→ **TASK STATEMENT**:
I would like the entries transcribed word for word, please, with the pictures removed.

→ **DATA FOR THIS EXERCISE**:
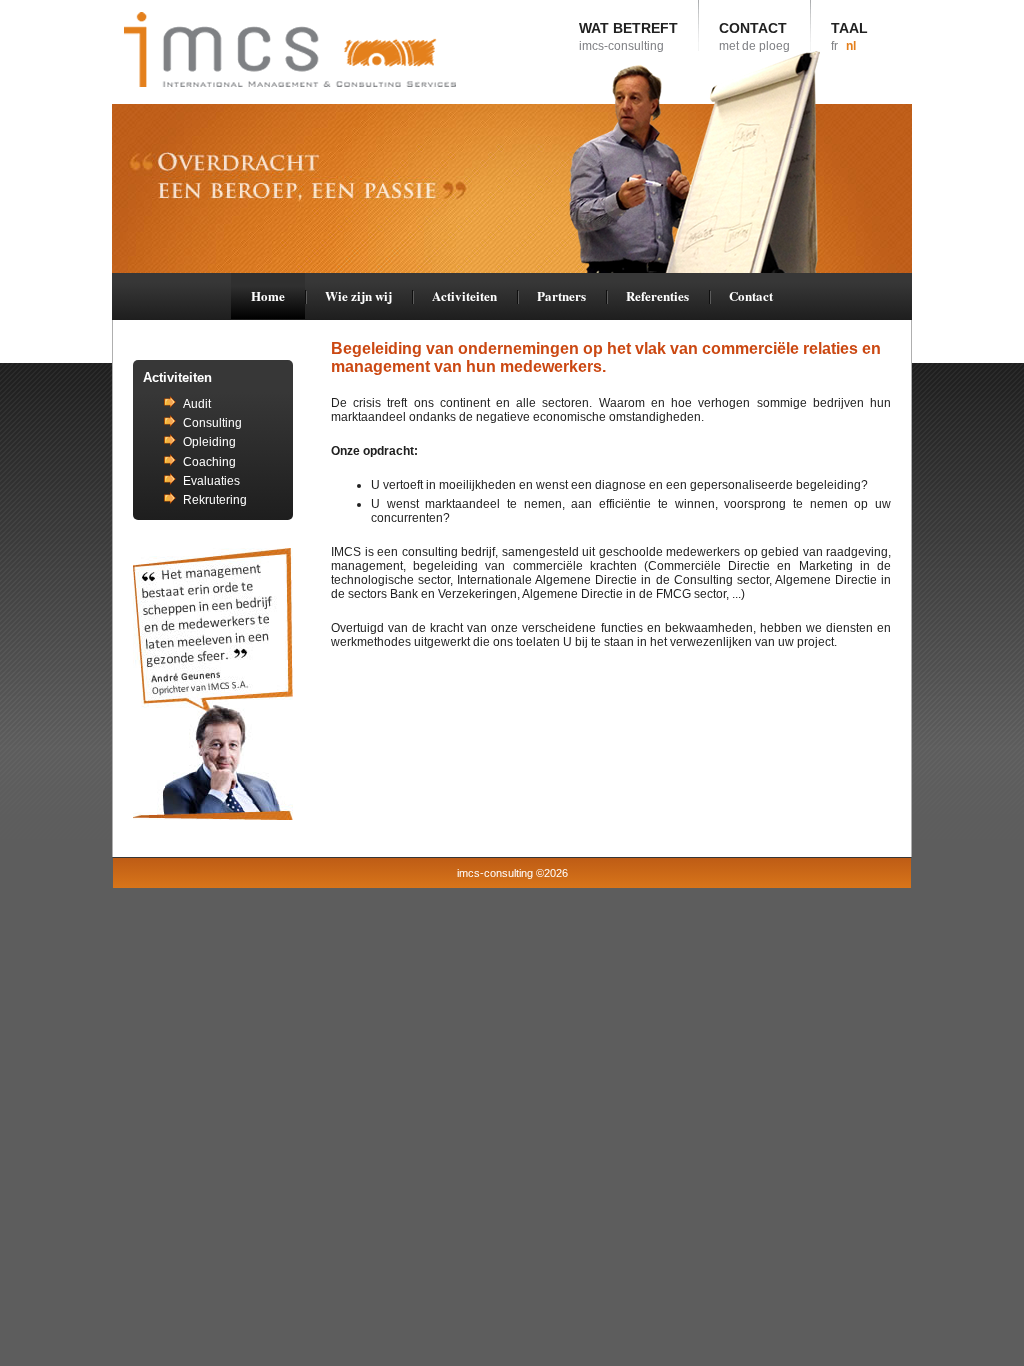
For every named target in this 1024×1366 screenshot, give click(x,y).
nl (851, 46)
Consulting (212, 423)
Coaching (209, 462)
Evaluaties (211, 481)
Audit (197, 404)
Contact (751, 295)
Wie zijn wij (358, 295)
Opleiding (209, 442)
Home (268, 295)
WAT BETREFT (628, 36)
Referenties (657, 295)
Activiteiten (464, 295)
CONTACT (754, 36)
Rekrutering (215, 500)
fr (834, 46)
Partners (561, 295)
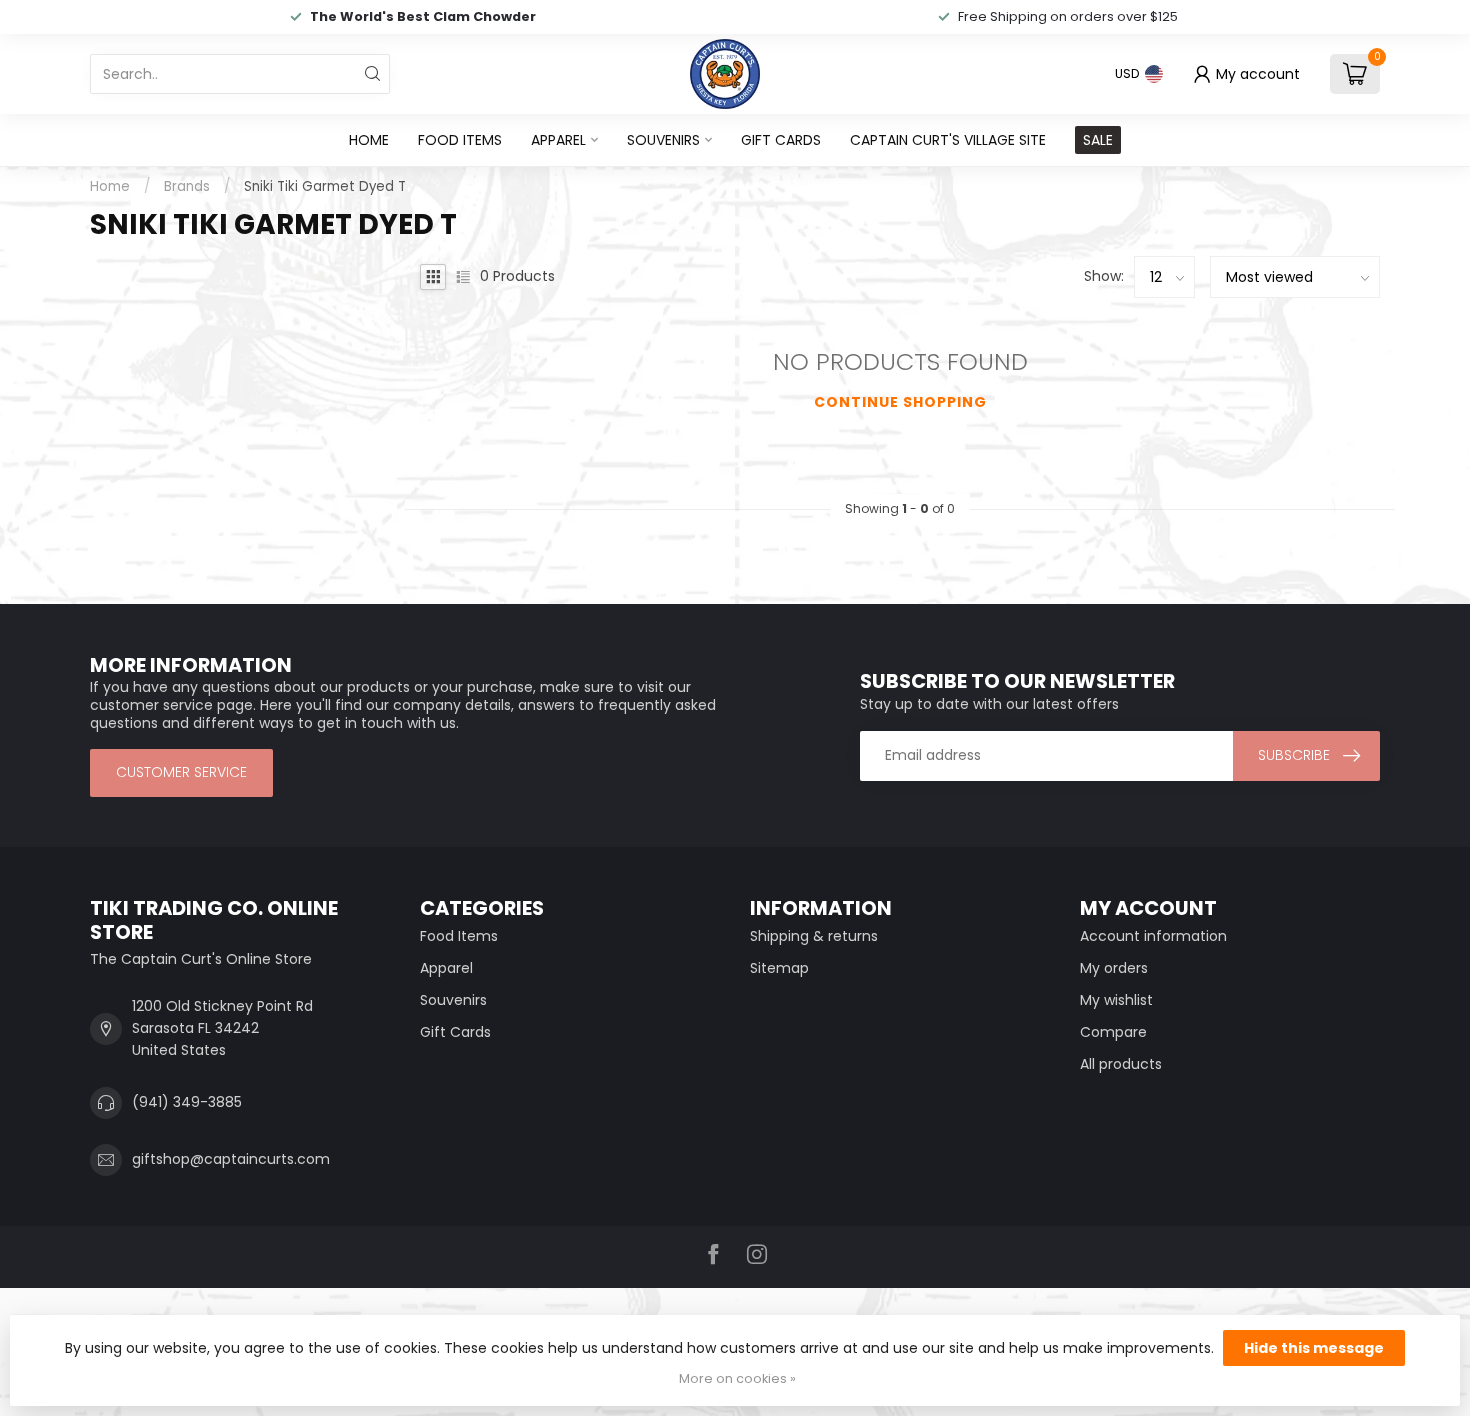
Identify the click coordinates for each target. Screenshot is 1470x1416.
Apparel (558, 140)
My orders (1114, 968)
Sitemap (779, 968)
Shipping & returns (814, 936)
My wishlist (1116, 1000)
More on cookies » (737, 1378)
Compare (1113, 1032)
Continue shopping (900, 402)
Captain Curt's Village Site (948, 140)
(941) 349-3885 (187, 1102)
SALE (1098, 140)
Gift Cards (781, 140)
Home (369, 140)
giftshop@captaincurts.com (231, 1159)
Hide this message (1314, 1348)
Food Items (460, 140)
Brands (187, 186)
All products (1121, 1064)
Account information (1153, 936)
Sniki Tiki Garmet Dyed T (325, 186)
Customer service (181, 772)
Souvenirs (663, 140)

→ **RESPONSE TO THE TASK**:
For every named target in this 1024×1366 screenshot, give click(x,y).
nl (851, 46)
Consulting (212, 423)
Coaching (209, 462)
Evaluaties (211, 481)
Audit (197, 404)
Contact (751, 295)
Wie zijn wij (358, 295)
Opleiding (209, 442)
Home (268, 295)
WAT BETREFT (628, 36)
Referenties (657, 295)
Activiteiten (464, 295)
CONTACT (754, 36)
Rekrutering (215, 500)
fr (834, 46)
Partners (561, 295)
Identify the click coordinates for each target. Screenshot is 1470x1416.
Apparel (558, 140)
My orders (1114, 968)
Sitemap (779, 968)
Shipping & returns (814, 936)
My wishlist (1116, 1000)
More on cookies » (737, 1378)
Compare (1113, 1032)
Continue shopping (900, 402)
Captain Curt's Village Site (948, 140)
(941) 349-3885 (187, 1102)
SALE (1098, 140)
Gift Cards (781, 140)
Home (369, 140)
giftshop@captaincurts.com (231, 1159)
Hide this message (1314, 1348)
Food Items (460, 140)
Brands (187, 186)
All products (1121, 1064)
Account information (1153, 936)
Sniki Tiki Garmet Dyed T (325, 186)
Customer service (181, 772)
Souvenirs (663, 140)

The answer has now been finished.